Data from Australia’s Department of Home Affairs shows that study visa grants are down significantly for the first four months of 2024. There were a total of 74,421 study visas granted to offshore applicants from January through April of this year, a nearly -30% decline (-29.1%) from 104,808 granted in the same period in 2023.
To put the overall decline for the first four months of this year in context, that compares to a -53% drop in visas granted to offshore students between 2019/20 and 2020/21 as the pandemic took hold.
The vocational education and training (VET) and language training (ELICOS) sectors have been especially hard hit so far this year, recording -69% and -56% declines in visa grants respectively. Except for the pandemic period, that marks the lowest levels of visa grants for both sectors for a decade or more. The two sectors combined accounted for nearly two-thirds (61%) of the total decline in visa grants for the January-April period this year.

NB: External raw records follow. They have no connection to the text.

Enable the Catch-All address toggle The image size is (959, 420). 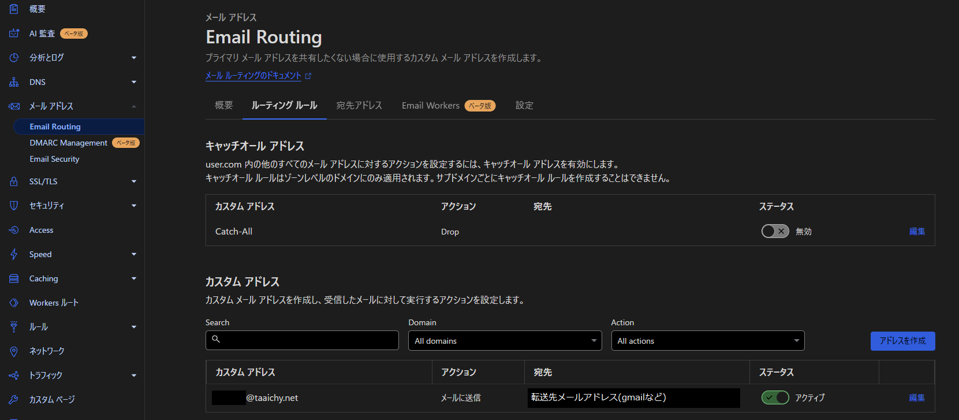coord(775,232)
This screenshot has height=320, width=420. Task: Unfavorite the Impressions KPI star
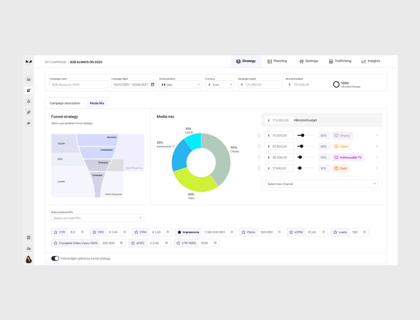179,232
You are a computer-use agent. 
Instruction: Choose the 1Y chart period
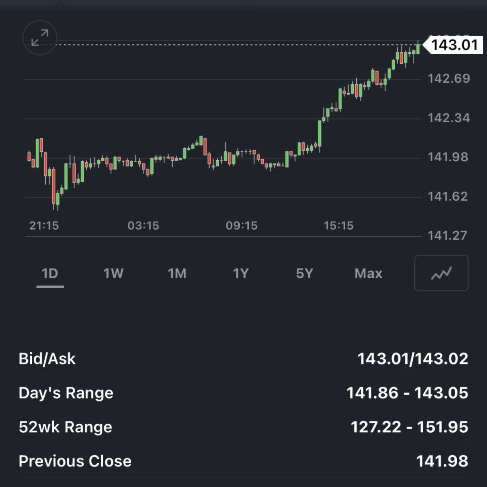click(241, 273)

Those data points provide a concrete indication of the immediate-term effects of new migration settings introduced by the Australian government in December 2023. That was the beginning of a period of related announcements aimed at restricting student migration in recent months, including an increase in minimum funds requirements, the established of a cap on international enrolments (to be implemented in January 2025), and, most recently, new measures to prevent onshore students from transitioning among visa classes.

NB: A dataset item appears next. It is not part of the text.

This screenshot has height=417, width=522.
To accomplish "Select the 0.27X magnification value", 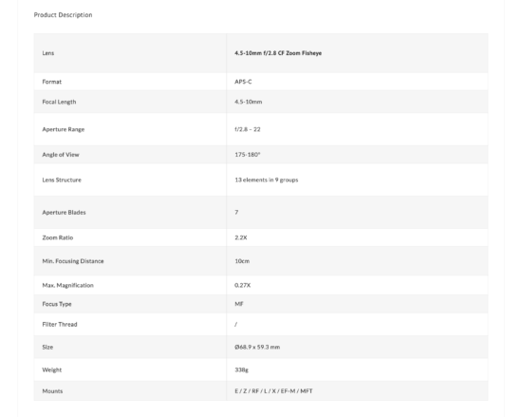I will 242,285.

From January onward, there have been increasing reports of rising rejection rates, and calls for greater transparency in visa processing. In short, in the wake of the new migration settings prospective students must now prove a higher level of savings, a higher level of English proficiency, and otherwise pass a “Genuine Student Test.”

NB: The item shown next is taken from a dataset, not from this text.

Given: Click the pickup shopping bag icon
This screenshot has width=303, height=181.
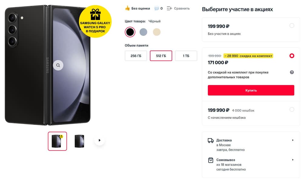Looking at the screenshot, I should pyautogui.click(x=211, y=160).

Those heightened requirements are reflected as well in the latest Department of Home Affairs data set, which indicates that – again for offshore applicants for the period January-April 2024 – that overall approval rates fell to 77.4% compared to 80.5% the year prior. This is an incomplete but still important indicator of tightening visa requirements during the early months when those new policy settings were taking hold.
To put that in context, the Home Affairs data set captures the years from 2005/06 through 2024/25. Except for those first four months of this year, the overall approval rate for offshore applicants has never dipped below 80%. Over the 18 years leading up to this year, the average approval rate was just under 90%.
Picking up on the significant impact for the ELICOS and VET sectors that we noted earlier, their approval rates dropped to 74.8% and 37.8% respectively. Outside of the pandemic years, that represents historically low approval rates for both. “[The] ELICOS-only grant rate has fallen to record lows,” says a recent analysis from English Australia. “Colombian ELICOS-only grants for offshore applications was 32% for the first two months of 2024. In 2023, it was 95% and the 10-year average was 86%.”
Commenting on the recent series of policy announcements, Troy Williams, the chief executive of the Independent Tertiary Education Council Australia (ITECA), said, “Just as many quality skills training and higher education providers are just beginning to recover from the financial impacts of the COVID-19 pandemic and the associated border closures, the Australian Government’s approach to international student visa approvals threatens the commercial sustainability of these organisations. There will be job losses that can be directly attributed to Australian Government policy.”
An earlier statement from Universities Australia’s Chief Executive Officer Luke Sheehy adds that, “Decades of careful and strategic work by universities and the Government has seen Australia grow to be a leading provider of international education. We can’t let this work go to waste.”
“The sector contributed AUS$48 billion to the economy last year, accounting for over half of Australia’s economic growth and supporting the vital work our universities do on behalf of all Australians. Stability and growth in the sector is essential for our prosperity and to ensure universities can meet the nation’s skills needs and continue helping the Government to deliver national priorities.”